With partitioned table, How to use hints to group each partition separately

database-tuningoraclepartitioning

Suppose I have the following table
data(partitioned_key_index, some_dummy_measure)

Assume that partitions are of an equal large size. with Oracle 11g.

The end result should be like this

select partitioned_key_index, sum(some_dummy_measure) 
  from data group by partitioned_key_index

Each partition will be grouped independently, the optimizer should be
clever enough to come up with a plan in which each partition will be aggregated then a simple 'union all' to get the desired output.

What I want to do is something close to this

 select 1 as partitioned_key_index, sum(some_dummy_measure) 
  from data where partitioned_key_index = 1  
 Union All
 select 2 as partitioned_key_index, sum(some_dummy_measure) 
  from data where partitioned_key_index = 2
 Union All
  .
  .
  .
 select i as partitioned_key_index, sum(some_dummy_measure) 
  from data where partitioned_key_index = i

My intuition with the above method is to to serialize the hash group operation
thus each partition will be moved from the disk to the buffer cache with the hope of not spilling into disk for the group by operation.

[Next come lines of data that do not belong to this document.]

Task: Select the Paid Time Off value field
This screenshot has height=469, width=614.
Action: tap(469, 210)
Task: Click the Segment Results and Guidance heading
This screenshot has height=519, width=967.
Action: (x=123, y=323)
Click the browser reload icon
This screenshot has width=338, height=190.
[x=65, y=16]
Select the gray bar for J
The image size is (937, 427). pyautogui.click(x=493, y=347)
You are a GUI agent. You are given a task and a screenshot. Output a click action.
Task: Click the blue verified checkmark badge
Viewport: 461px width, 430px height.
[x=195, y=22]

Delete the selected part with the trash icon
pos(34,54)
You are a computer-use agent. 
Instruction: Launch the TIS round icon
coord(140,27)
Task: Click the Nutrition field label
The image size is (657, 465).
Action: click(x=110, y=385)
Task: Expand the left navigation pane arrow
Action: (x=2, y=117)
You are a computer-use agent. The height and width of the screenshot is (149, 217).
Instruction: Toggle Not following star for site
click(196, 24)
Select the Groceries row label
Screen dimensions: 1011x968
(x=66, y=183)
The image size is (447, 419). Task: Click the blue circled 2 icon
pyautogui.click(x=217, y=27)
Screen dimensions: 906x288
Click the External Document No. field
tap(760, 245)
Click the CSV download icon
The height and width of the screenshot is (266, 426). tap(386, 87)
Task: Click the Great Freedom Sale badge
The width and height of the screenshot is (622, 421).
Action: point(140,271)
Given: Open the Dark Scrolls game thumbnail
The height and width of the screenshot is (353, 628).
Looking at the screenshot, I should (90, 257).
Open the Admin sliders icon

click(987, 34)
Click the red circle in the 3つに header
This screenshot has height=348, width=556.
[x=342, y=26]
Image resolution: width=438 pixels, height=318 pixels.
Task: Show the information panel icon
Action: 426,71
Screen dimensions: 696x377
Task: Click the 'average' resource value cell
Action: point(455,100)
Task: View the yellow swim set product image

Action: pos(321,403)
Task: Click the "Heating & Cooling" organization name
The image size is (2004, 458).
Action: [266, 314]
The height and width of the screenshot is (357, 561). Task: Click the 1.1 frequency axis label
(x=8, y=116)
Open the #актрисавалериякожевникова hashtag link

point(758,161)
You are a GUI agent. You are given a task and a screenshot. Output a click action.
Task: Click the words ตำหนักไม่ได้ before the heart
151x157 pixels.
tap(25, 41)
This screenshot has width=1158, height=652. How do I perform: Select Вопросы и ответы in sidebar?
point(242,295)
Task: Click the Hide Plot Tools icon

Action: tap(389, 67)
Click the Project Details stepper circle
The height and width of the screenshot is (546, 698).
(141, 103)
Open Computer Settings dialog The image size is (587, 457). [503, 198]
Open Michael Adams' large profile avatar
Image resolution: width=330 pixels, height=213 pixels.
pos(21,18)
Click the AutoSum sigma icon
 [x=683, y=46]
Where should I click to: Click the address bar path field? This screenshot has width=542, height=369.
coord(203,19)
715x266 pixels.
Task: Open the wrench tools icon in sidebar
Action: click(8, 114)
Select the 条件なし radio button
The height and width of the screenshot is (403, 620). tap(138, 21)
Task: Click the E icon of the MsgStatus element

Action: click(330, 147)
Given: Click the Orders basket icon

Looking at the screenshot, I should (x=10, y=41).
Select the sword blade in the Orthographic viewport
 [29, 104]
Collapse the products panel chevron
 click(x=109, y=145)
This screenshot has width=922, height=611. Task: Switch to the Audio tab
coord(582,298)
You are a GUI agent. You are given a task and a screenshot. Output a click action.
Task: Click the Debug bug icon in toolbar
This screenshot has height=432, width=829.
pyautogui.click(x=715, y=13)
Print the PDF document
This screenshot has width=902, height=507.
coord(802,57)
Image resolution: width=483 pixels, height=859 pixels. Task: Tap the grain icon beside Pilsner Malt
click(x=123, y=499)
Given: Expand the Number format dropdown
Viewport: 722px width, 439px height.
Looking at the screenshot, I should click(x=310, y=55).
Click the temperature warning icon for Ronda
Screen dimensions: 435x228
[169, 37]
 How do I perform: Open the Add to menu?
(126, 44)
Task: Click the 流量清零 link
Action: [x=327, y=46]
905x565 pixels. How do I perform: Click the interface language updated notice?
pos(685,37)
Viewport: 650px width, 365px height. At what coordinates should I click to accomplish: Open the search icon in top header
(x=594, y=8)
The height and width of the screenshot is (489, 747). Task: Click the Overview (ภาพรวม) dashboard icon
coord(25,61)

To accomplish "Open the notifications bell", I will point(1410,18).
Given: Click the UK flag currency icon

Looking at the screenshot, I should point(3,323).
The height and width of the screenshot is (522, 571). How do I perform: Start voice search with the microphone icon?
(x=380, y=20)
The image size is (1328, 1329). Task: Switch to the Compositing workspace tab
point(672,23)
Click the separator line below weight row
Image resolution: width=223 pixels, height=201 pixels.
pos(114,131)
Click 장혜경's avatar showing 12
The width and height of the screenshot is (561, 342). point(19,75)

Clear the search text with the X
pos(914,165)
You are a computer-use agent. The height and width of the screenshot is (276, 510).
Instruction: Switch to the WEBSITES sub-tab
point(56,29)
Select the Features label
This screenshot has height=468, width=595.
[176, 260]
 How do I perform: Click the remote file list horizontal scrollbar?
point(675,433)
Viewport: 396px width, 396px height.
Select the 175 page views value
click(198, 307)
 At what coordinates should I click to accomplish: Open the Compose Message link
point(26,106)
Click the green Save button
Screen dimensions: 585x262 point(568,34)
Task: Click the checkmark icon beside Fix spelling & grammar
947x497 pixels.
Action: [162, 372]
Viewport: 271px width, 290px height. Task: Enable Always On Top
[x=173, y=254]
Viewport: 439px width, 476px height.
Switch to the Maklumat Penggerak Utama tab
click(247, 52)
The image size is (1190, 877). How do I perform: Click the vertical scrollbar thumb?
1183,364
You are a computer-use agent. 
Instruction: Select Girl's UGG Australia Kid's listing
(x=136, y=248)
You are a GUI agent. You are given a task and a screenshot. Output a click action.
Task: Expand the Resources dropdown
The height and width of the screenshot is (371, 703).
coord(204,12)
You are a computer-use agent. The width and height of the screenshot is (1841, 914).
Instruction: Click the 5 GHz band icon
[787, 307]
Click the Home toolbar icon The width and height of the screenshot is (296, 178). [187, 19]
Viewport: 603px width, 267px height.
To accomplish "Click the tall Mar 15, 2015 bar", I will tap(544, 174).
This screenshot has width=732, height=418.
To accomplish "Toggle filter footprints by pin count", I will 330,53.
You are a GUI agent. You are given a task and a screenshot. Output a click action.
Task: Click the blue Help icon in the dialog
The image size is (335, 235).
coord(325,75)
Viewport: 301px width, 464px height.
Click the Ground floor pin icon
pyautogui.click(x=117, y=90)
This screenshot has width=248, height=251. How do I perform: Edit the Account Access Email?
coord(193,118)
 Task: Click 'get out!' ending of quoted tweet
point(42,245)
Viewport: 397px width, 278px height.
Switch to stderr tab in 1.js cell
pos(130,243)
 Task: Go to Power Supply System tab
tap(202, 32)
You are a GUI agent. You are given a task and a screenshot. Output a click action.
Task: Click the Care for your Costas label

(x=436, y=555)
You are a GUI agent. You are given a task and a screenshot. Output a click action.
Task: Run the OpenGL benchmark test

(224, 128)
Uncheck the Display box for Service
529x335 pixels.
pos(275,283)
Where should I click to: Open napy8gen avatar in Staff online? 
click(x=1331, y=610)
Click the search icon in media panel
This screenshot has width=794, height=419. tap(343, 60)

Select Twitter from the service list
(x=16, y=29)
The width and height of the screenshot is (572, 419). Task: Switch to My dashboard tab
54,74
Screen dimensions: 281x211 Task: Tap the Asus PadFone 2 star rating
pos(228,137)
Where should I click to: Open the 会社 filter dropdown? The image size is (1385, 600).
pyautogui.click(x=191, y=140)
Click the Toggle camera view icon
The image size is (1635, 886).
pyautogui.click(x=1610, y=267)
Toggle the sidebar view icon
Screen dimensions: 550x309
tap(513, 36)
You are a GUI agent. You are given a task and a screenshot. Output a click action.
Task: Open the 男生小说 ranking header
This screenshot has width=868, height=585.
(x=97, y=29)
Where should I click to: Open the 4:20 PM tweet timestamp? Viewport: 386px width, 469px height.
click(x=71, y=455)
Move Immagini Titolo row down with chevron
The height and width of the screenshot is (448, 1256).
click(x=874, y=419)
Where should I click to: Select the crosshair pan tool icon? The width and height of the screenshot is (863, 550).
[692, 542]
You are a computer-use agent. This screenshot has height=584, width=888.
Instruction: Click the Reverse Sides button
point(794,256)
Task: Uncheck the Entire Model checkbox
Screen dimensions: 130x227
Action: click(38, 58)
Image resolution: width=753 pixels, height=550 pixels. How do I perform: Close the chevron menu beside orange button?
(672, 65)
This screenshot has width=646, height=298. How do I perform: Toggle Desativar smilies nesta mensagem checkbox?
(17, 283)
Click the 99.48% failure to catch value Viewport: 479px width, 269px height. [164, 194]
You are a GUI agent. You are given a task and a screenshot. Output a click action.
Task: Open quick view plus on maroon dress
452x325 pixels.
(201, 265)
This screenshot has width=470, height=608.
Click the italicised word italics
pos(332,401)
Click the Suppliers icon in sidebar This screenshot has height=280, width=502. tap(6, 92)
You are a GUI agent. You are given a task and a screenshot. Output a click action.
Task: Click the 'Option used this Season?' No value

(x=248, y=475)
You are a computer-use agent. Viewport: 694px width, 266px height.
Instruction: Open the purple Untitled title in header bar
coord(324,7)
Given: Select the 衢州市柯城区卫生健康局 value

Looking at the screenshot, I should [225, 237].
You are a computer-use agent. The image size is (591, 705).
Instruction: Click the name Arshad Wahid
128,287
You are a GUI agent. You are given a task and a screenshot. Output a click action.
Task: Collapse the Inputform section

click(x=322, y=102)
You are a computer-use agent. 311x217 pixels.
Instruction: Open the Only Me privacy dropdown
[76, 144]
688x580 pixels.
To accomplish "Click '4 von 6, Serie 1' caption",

Any ideas how to tune this kind of queries?

Best Answer

The database does this by default, no hints/tuning needed.

create table data(partitioned_key_index number, some_dummy_measure number)
  partition by list (partitioned_key_index)
(
     partition p1 values (1),
     partition p2 values (2),
     partition p3 values (3),
     partition p4 values (4),
     partition p5 values (5)
);

insert into data with g as (select * from dual connect by level <= 1000) 
select mod(rownum, 5) + 1, rownum from g,g where rownum <= 500000;
commit;

Then run the query:

alter session set statistics_level=all;

select partitioned_key_index, sum(some_dummy_measure) from data 
  group by partitioned_key_index;


PARTITIONED_KEY_INDEX SUM(SOME_DUMMY_MEASURE)
--------------------- -----------------------
                    1             25000250000
                    2             24999850000
                    3             24999950000
                    4             25000050000
                    5             25000150000

Check what happened:

SQL> select * from table(dbms_xplan.display_cursor(format=>'allstats last'));

PLAN_TABLE_OUTPUT
-----------------------------------------------------------------------------------------------------------------
SQL_ID  537qapda9hdy4, child number 0
-------------------------------------
select partitioned_key_index, sum(some_dummy_measure) from data group
by partitioned_key_index

Plan hash value: 3405952922

-----------------------------------------------------------------------------------------------------------------
| Id  | Operation           | Name | Starts | E-Rows | A-Rows |   A-Time   | Buffers |  OMem |  1Mem | Used-Mem |
-----------------------------------------------------------------------------------------------------------------
|   0 | SELECT STATEMENT    |      |      1 |        |      5 |00:00:00.14 |    1065 |       |       |          |
|   1 |  PARTITION LIST ALL |      |      1 |    585K|      5 |00:00:00.14 |    1065 |       |       |          |
|   2 |   HASH GROUP BY     |      |      5 |    585K|      5 |00:00:00.14 |    1065 |    34M|  6473K|  738K (0)|
|   3 |    TABLE ACCESS FULL| DATA |      5 |    585K|    500K|00:00:00.06 |    1065 |       |       |          |
-----------------------------------------------------------------------------------------------------------------

Note
-----
   - dynamic sampling used for this statement (level=2)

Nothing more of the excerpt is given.